Monday, Sep. 01, 1941
Details on a Dream for 1942
Der Tag for the American farm revolution was set last week for Sept. 15. Beginning that day, blunt Agriculture Secretary Claude Wickard will appear first in Salt Lake City, then in Chicago, New York and Memphis to tell the farmers of each section their role in the greatest food-production program ever conceived.
In 1918 the U.S. asked its farmers for more cotton and more wheat. Today, Claude Wickard's whole idea is to grow less cotton, less wheat and more food. He wants to make dairy products, poultry and vegetables basic crops, as important in the nation's economy as cotton, wheat, tobacco, corn and rice. He wants an over abundance of them because he is satisfied that the national income will grow up to buy it. He sees a chance to put the U.S. on a proper diet for the first time in all its history. He believes that "food will win the war and write the peace" (TIME, July 21). He wants to feed England, to build up food stockpiles of canned foods, preserved dairy products and dried eggs for the rest of the world to use after the war. But most important to him, he sees a chance to break the back of the regional one-crop system which has been the curse of U.S. agriculture for three generations. Gradual steps towards diversification have been taken for years with only slight success. It took the tragedy of world war, of starving people, of men earning big wages producing machines of death to provide the long-sought agricultural opportunity, and Claude Wickard does not mean to let it slip.
Mr. Roosevelt. This new program for less cotton and wheat and more food has the full approval of the President. To keep the price of cotton and wheat from going to still more invitingly speculative levels, Mr. Roosevelt last week vetoed the bill to freeze Government loan stocks of those two commodities. And before this session of Congress is ended, he will probably ask legislation to permit cutting wheat and cotton acreage minima still lower.
But mostly Claude Wickard hopes to cut cotton and wheat production by waving before the farmers' eyes the prospect of high prices for food crops.
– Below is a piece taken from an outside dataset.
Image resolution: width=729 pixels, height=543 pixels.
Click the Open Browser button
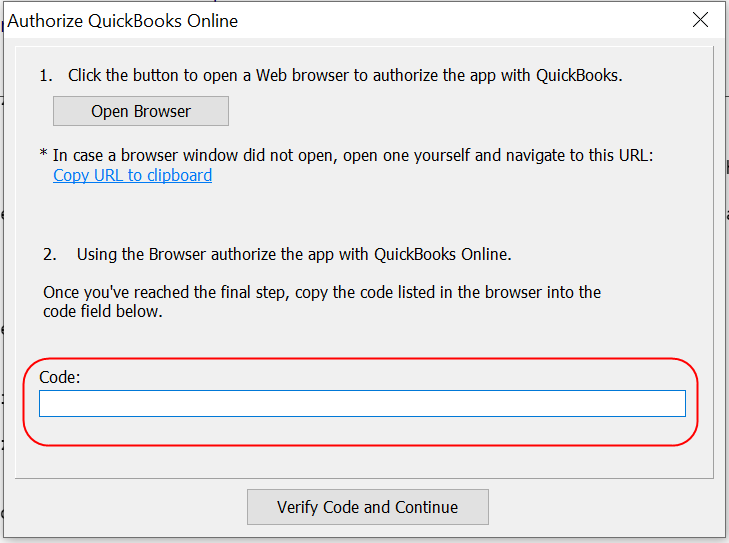pyautogui.click(x=141, y=111)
Before he starts his trip, production goals for 1942 will be announced. Roughly, the U.S. farmer will be asked to:
>Produce 125,000,000,000 pounds of milk -- an 11% hike from 1941's anticipated record production of 112,000,000,000 pounds.
>Slaughter from 51,000,000 to 52,000,000 head of hogs, up 12% from 1941's expected hog slaughter of 46,000,000 head.
>Produce 10% more green and leafy vegetables (sold fresh and for canning) than in 1941.
>Increase poultry and egg production 10% above 1941 peaks.
The requirements are gargantuan. To get 13,000,000,000 more pounds of milk dairy cows will have to be fed 100,000,000 more bushels of corn and feed grains than ever before.
No More Dust Bowl. To make the epochal change the country's agricultural map must be changed--a change that has always historically meant a change in the country itself. The South's economic shackles are to be shattered by a series of gigantic blows. The straggly rows of weevil-bitten cotton-bolls, now pink in the Southern sun as they spread over the rolling harsh red-clay marginal lands, will vanish; lush red tomatoes will shine instead. Fat beef cattle will chomp thick grasses on the rim of the Great Plains, where grow the horizon-filling miles of wheat the world does not want. The little farmer, the one-crop, debt-bowed, pellagra-ridden, hookworm-torpid farmer who has never made money will now be handed the opportunity to knock off his old cash crops. No section of the U.S. will escape. Kentucky's taciturn, gloom-bit tobacco-planters, their markets riddled by Hitler's troops, will be given the chance to adapt themselves to livestock-raising, or fruit and vegetable production. Even the Negro tenant farmer will stop trailing a dusty mule down cotton rows, will lug a foaming milk pail out of his barn.
That is Claude Wickard's dream. But the practical basis makes solider sense than many a previous dreamboat. The Department has been told that $500,000,000 of the Lend-Lease funds have been earmarked for British food purchases in 1942's first six months. Department economists estimate the U.S. will spend $16,000,000,000 of its $90,000,000,000 income this year for food, up from $14,800,000,000 last year, and will spend $18,000,000,000 for food in 1942. On such a scale Wickard can expect as much of a miracle as otherwise would have cost billions in Federal subsidies.
But Wickard's goal is really more ambitious than just to make the U.S. farmer prosperous. He wants the U.S. to eat its way to national health, as well as prosperity. Says he: "What America needs is enough to eat." He isn't worried for a moment over food surpluses breaking the market in a flood of ruin after World War II. His economists tell him that if every person in the U.S. consumed all the dairy products essential to a sufficient, balanced diet, milk production for domestic use alone would have to rise to 135,000,000,000 pounds. This is still 10,000,000,000 pounds above the best output he hopes to get next year. And such figures do not include even minimum food production to feed the ravaged post-war world.
Last week the planning was practically complete. What remained was to blast the U.S. farmer out of his traditional conservatism, prove to him that he had a great future ahead--and then find him enough fertilizer, enough labor and enough machinery and equipment to carry out the plan.